O que isso tudo mostra é que Cristo não era contra os juramentos legítimos, mas somente contra os falsos, como os escribas e fariseus, “condutores cegos” (Mt 23:16), ensinavam. Pelo contrário, a crítica de Cristo contra o sistema de falsos juramentos era justamente porque Ele ama e requer o juramento genuínos e sinceros!
Sim, sim; não, não
Com base nisso, podemos entender melhor do que Cristo está falando no Sermão do Monte. Quando Cristo diz, “nem pelo céu… nem pela terra… nem por Jerusalém… nem jurarás pela tua cabeça” (Mt 5:34-35), Ele não está falando de juramentos que eram lícitos no Antigo Testamento, mas que agora, na nova dispensação, Ele estava proibindo. Como já foi demonstrado, os comentários de Cristo no decorrer do Sermão do Monte precisam ser entendidos como esclarecimentos sobre o verdadeiro sentido dos mandamentos contra a má interpretação dos escribas e fariseus, exatamente como Ele fez no templo em Mateus 23. Pelo céu, pela terra, por Jerusalém, pela própria cabeça, eram as formas ilícitas de juramento que os escribas e fariseus praticavam e ensinavam, não formas de juramento que Deus havia ordenado. Cristo não estava combatendo os mandamentos de Deus sobre o juramento, mas a corrupção dos escribas e fariseus. Assim como em Mateus 23, o que Ele condenou no Sermão do Monte eram estas formas de ilícitas de juramento que os escribas e fariseus haviam desenvolvido com base na tradição dos antigos.

- _Material fornecido_:

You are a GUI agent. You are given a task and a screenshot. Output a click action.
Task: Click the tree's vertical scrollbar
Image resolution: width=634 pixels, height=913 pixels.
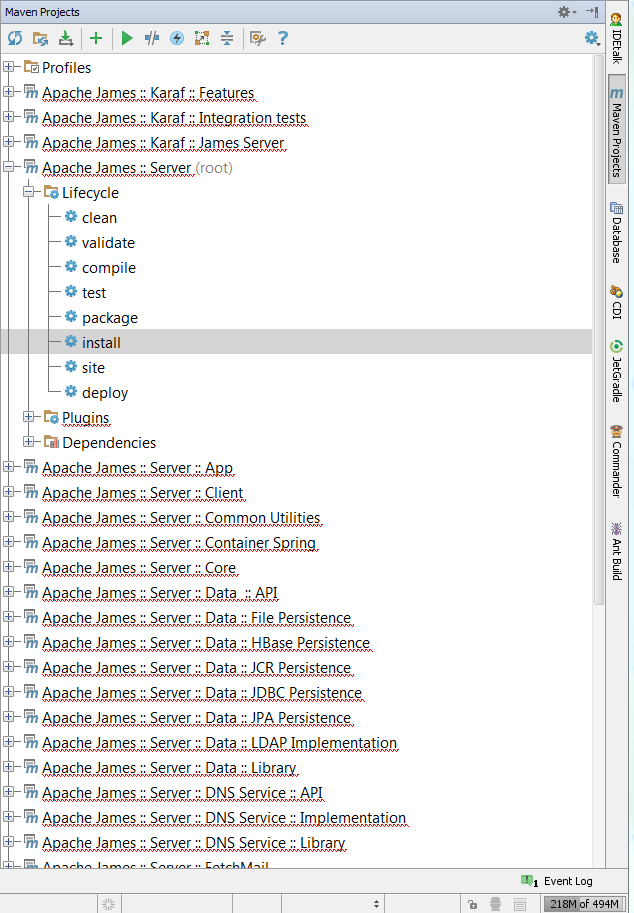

- _Trabalho solicitado_:
1/ Segundo o texto sobre os juramentos, quais eram as formas ilícitas de juramento que os escribas e fariseus praticavam e ensinavam?
2/ Cite literalmente o trecho do texto sobre os juramentos que começa em "O que isso tudo" e prossegue até "genuínos e sinceros!".

- _Respostas_:
1/ Jurar pelo céu, pela terra, por Jerusalém e pela própria cabeça.

2/
O que isso tudo mostra é que Cristo não era contra os juramentos legítimos, mas somente contra os falsos, como os escribas e fariseus, “condutores cegos” (Mt 23:16), ensinavam. Pelo contrário, a crítica de Cristo contra o sistema de falsos juramentos era justamente porque Ele ama e requer o juramento genuínos e sinceros!